Voici pour commencer cette année 2019 avec lustre l’aboutissement -tout du moins un point d’étape- des liens tissés ces trois dernières années avec New-York. Grâce à notre participation régulière au Salon Zürcher, une minifoire en marge de l’Armory show ou de Frieze, je peux aujourd’hui vous présenter une sélection originale de sept artistes, issus du cru et qui représentent dans leurs expressions les plus variées les enjeux actuels liés à l’art abstrait.
A l’affiche pour commencer, deux noms loin d’être inconnus aux habitués du lieu. Robin Kang : cette artiste visuelle qui utilise principalement le textile pour interroger le lien unissant le manuel à la technologie la plus avancée, tout en brouillant tout repère temporel, collabore régulièrement avec la galerie depuis 2016. Marc Van Cauwenbergh : cet expatrié belge Outre-Atlantique depuis vingt-cinq ans, est présenté régulièrement à la galerie ou par elle sur des salons ou expositions hors-lesmurs depuis 2012. Vous serez ravis de retrouver à cette occasion sa colorfield painting nourrie de tradition flamande et d’énergie de la grande ville. Venons-en aux cinq « nouveaux » venus.
Timothy Atticus : le plus jeune de la sélection a connu très jeune, avant même de sortir diplômé de Cooper Union en 2011, une reconnaissance par sa participation à la Biennale du Whitney Museum en 2008. Il suit une ligne pure de la peinture abstraite, une position rejoignant celle du précédent, où l’on utilise et exploite les qualités mêmes de la peinture pour ne représenter qu’elle et tout ce que l’absence apparent de sujet puisse évoquer à celui qui le regarde.
Comme Robin, Madora Frey, Rachael Gorchov, Mary Schiliro et Daniel G. Hill dissèquent des enjeux traditionnels de l’art abstrait au XXe siècle, en supprimant éventuellement la peinture ou même toute référence picturale pour se concentrer sur la question de l’objet ou de l’abstraction tout court pour le dernier nommé.

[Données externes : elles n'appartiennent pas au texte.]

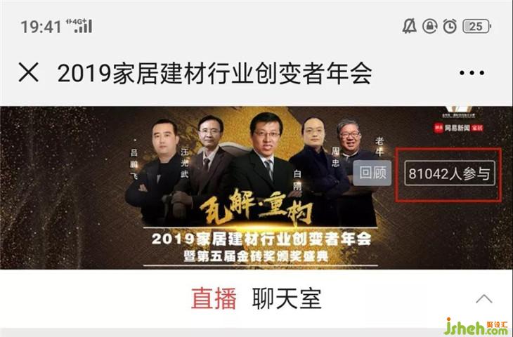Tap the 4G signal strength icon
513x337 pixels.
click(x=79, y=26)
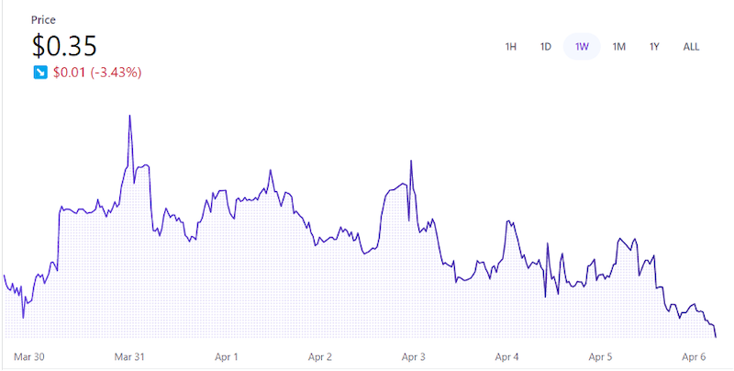734x371 pixels.
Task: Switch to the 1Y chart view
Action: pos(654,46)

Mary Schiliro : s’inscrit, elle, à la suite des trois premiers. Le processus, qui nomme les séries, raconte la genèse de l’œuvre. Ses recherches rejoignent toutes les problématiques abordant la question du cadre en peinture : suppression du cadre, toile libre et après ? Dès lors, il est tout-à-fait logique qu’à l’occasion ses œuvres si délicates et minimales donnent lieu à des installations où ses objets envahissent tout l’espace. Nous aurons l’occasion à Bruxelles de découvrir d’elle quelques Dip painting (peinture trempée). Madora FREY : si son travail est souvent de taille monumentale – de grands espaces à visiter et où se perdre-, il reste qu’à petite échelle, dans ses objets muraux, nous comprenons très bien son intérêt à créer des environnements lumineux et immersifs. Par l‘usage de surface réfléchissante ou lumineuse, Madora peint la lumière et l’espace. Deux Sundials, remarquables petits paysages abstraits récents nous permettront d’en faire l’expérience.

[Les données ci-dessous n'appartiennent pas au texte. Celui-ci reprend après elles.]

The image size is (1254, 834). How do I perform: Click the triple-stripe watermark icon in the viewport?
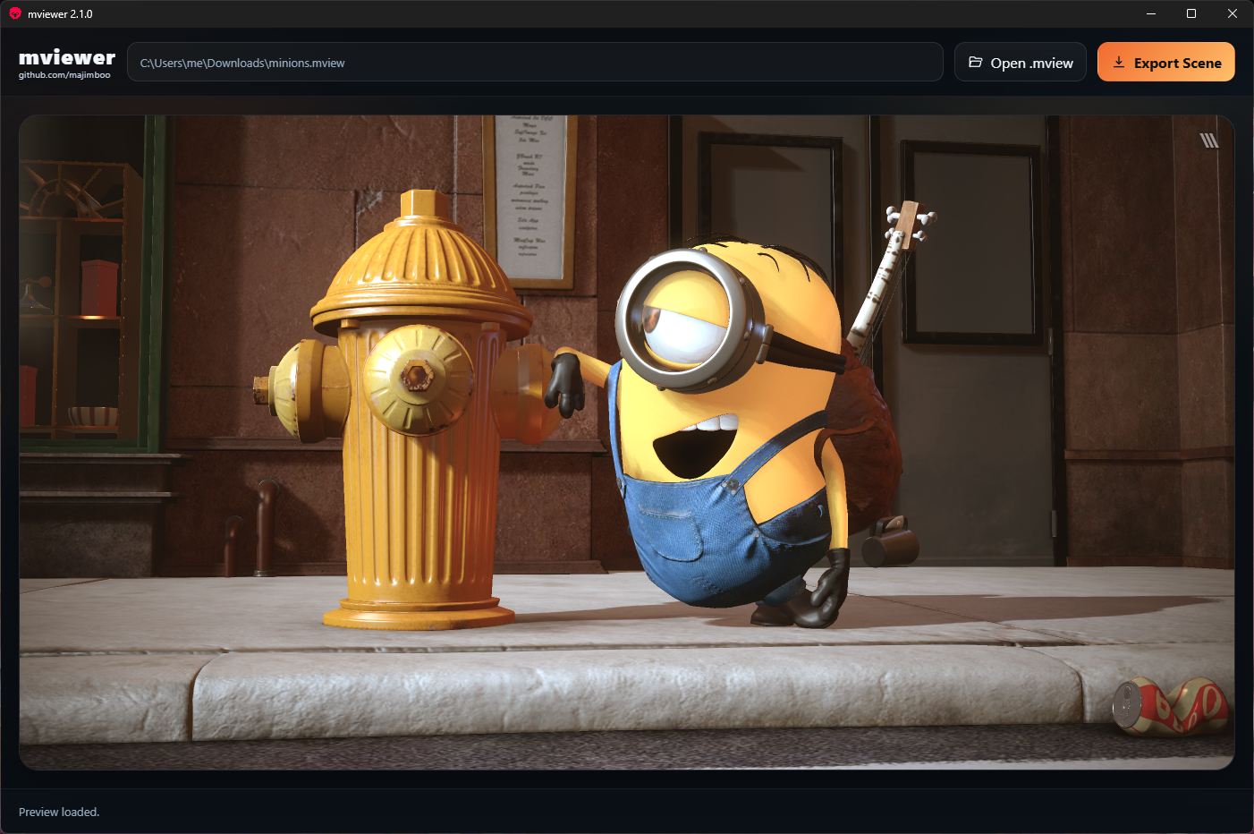(x=1210, y=139)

Rachael Gorchov : After painting. L’artiste rejoint de telles préoccupations, mais en se concentrant tout comme Robin sur des moyens plus traditionnels. Sa particularité est de combiner œuvres picturale et céramique. Comment dépasser la peinture, le mur … Trois œuvres nous montrent ses pistes : prolonger le mur au sol, au plafond ; mais aussi prolonger l’image bidimensionnelle par des reliefs en céramique, plus rarement en papier mâché.
Daniel G. Hill : président des artistes abstraits américains depuis 2013, artiste polymorphe, il représente la tendance la plus conceptuelle de ce panel. L’idée dicte la composition qui peut procéder de toute technique, y compris la photographie, mais souvent ces dernières années des réalisations modulaires à base de fils : métal, corde, ruban. Nous avons choisi deux œuvres récentes, en corde celles-ci, pour observer ses partis pris.
Quelle qu’en soit sa matérialité, l’image abstraite dicte toujours le même modus operandi. L’idée est à l’œuvre, la simplicité nous étonne et nous impressionne. La pensée éblouit. Ce sera une fête que de s’y plonger. Pour autant, l’art abstrait n’est pas qu’un espace de concepts réalisés, éventuellement froid. Il peut aussi être teinté d’humour, faire preuve de chaleur, de poésie, briller d’audace… Cette sélection évidemment subjective et non exhaustive de ce que le paysage new-yorkais entrain de fleurir propose de meilleur en matière d’art abstrait en est une merveilleuse preuve à l’appui.